On Tuesday, March 16, the Department of Health and Human Services announced grants to 45 states and the District of Columbia — $1 million each — to monitor how health insurance premiums are being priced and to take action if unfair hikes are detected.
The sad truth, and the one HHS Secretary Kathleen Sibelius hit squarely on the head, is that premiums are set without much in the way of accountability or transparency. As a result, over the last decade rates have doubled, pricing many consumers out of even the most minimal coverage.
While 26 states and the District of Columbia already have the power to reject unfair premium increases, they don’t necessarily have the money to enforce those decisions. That’s where federal oversight and federal funds are sorely needed as the nation moves into the next phases of insurance and health care reform.
The monies, in this case, are part of $250 million included in the Affordable Care Act for grants to provide health insurance premium reviews over the next 5 years.

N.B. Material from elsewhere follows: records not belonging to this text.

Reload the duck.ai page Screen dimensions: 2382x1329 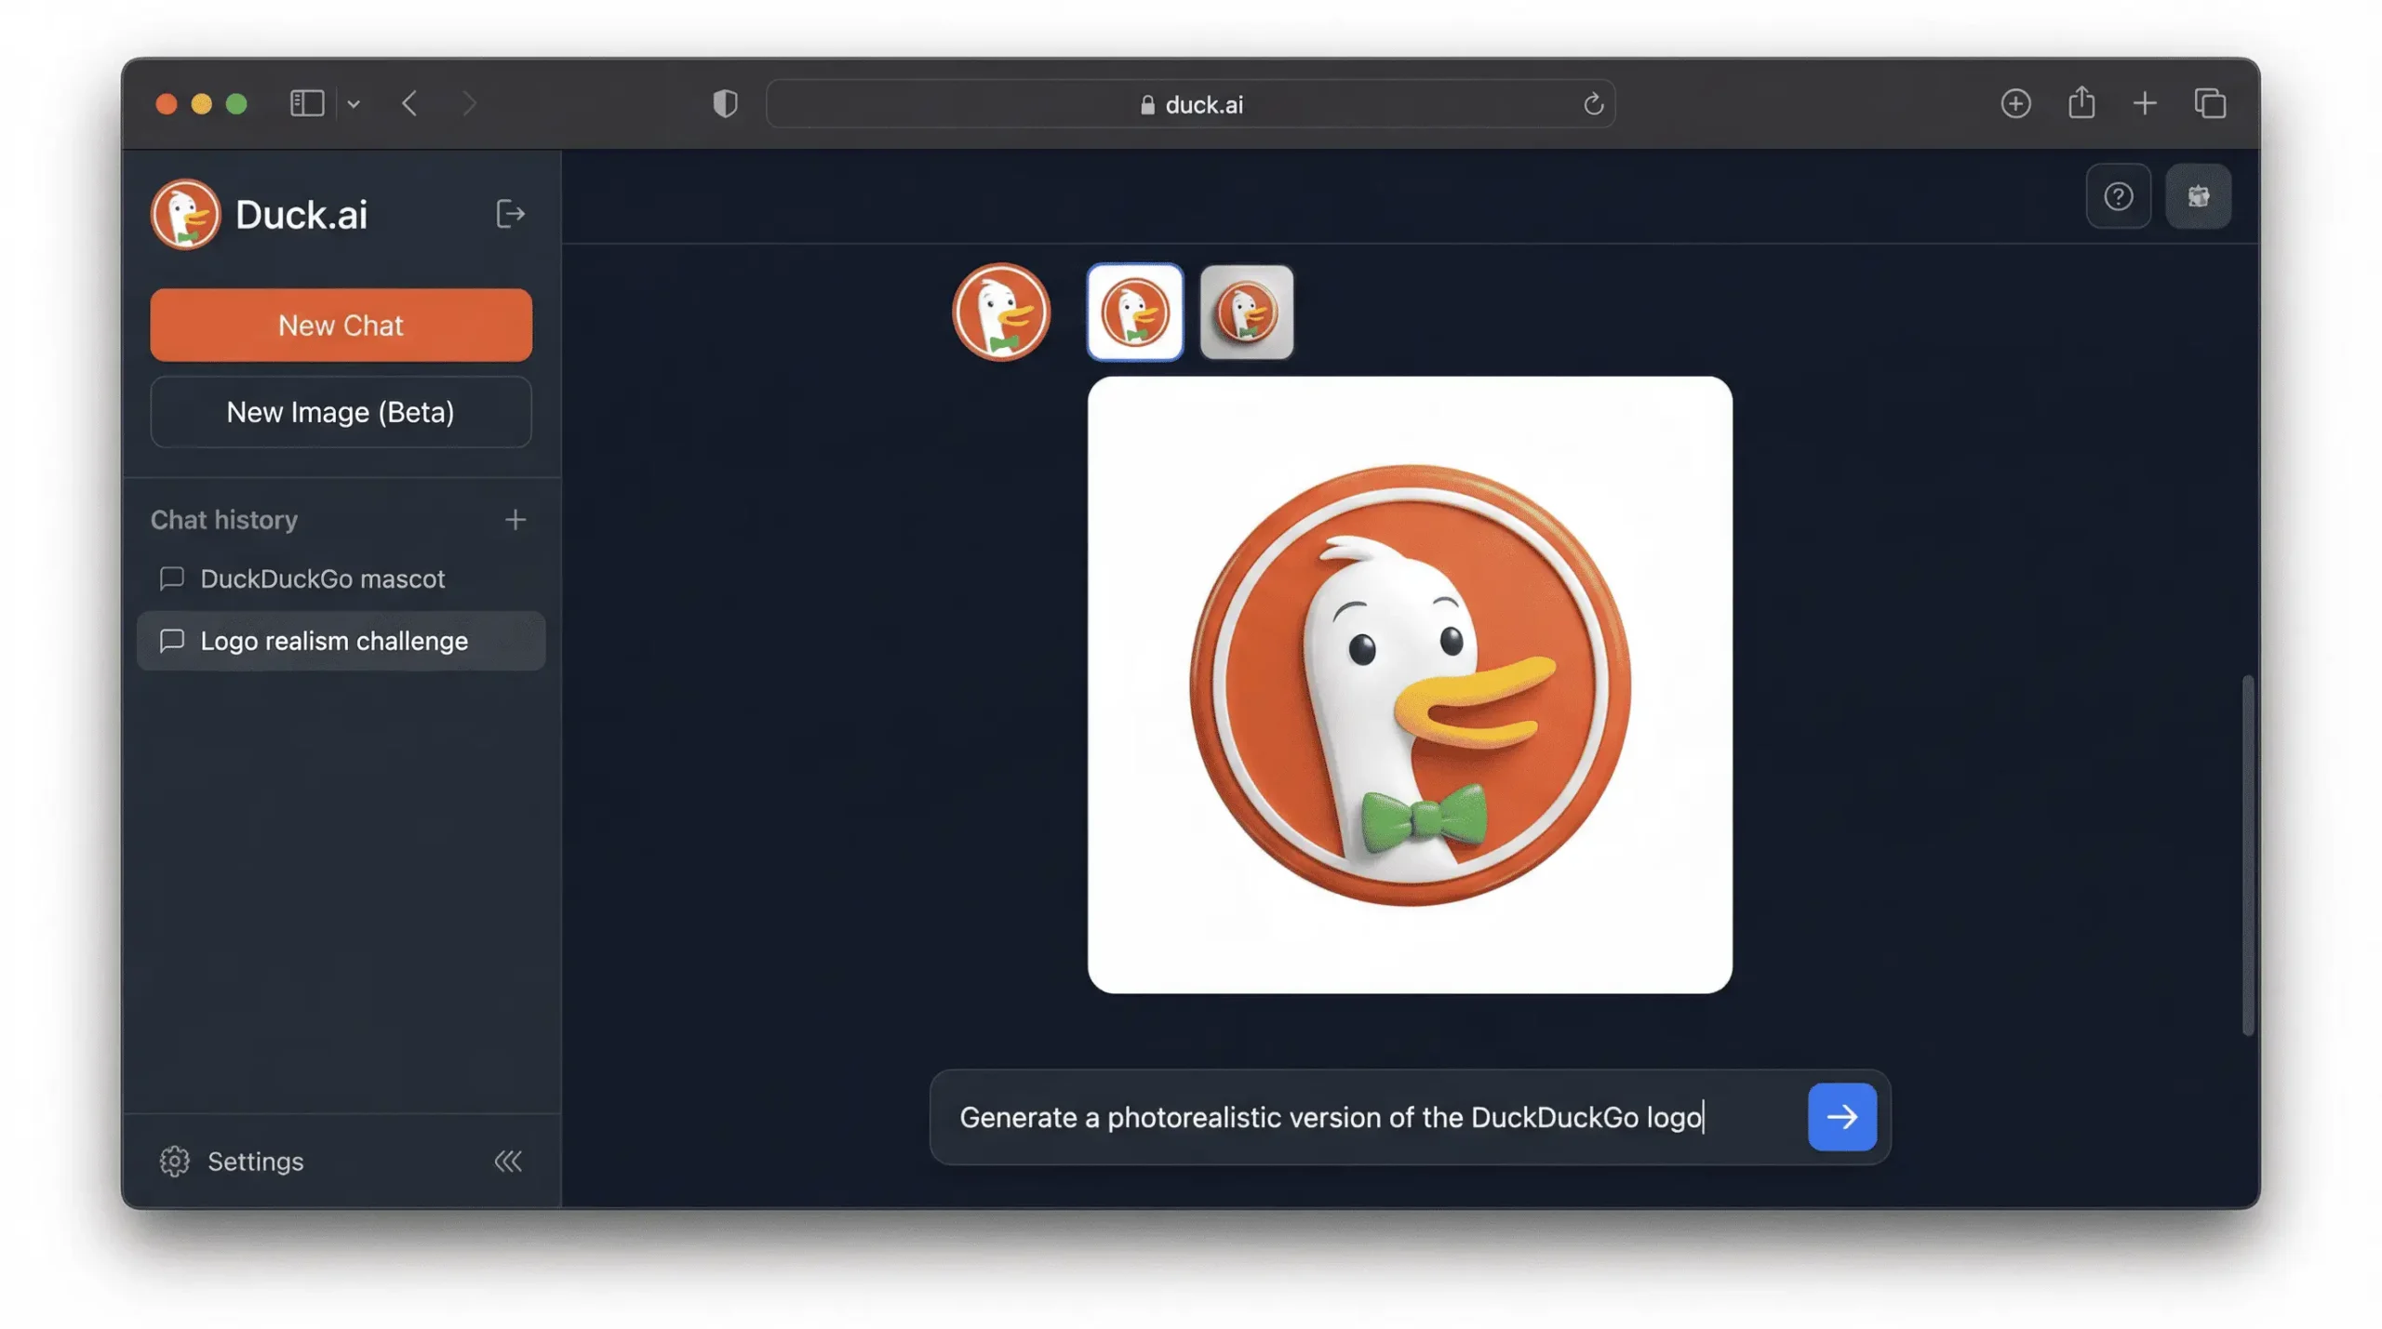click(1593, 103)
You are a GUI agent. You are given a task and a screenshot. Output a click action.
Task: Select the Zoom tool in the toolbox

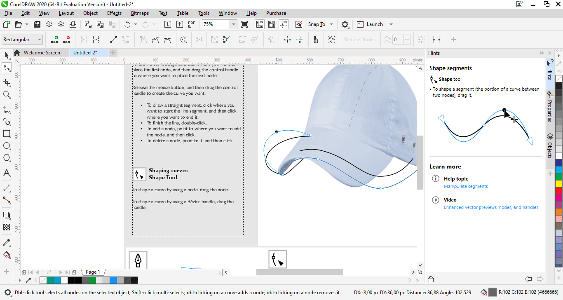point(6,95)
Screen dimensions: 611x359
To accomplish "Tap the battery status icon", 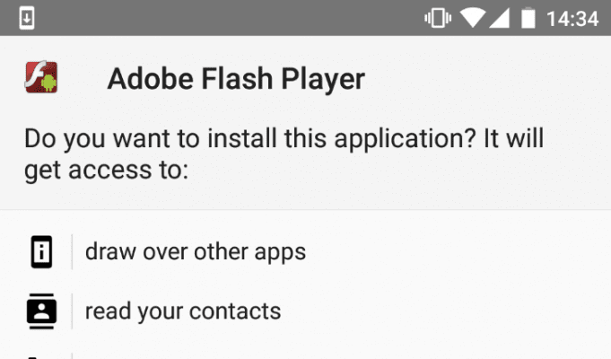I will pos(528,18).
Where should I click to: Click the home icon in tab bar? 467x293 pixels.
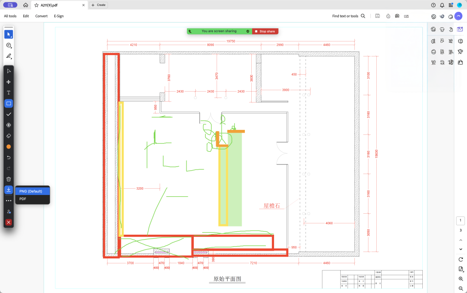click(x=26, y=5)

By 2014, the hope is that increased competition in the insurance marketplace coupled with lower overhead and the establishment of insurance-exchanges for high-risk customers will mitigate the need for what amounts to price gouging with coverage rates.
The states that receive the money can use it in multiple ways to improve the premium review process, but overall, it’s a positive step forward in protecting consumers from steep health care rates as the broader health care reform program is set in place.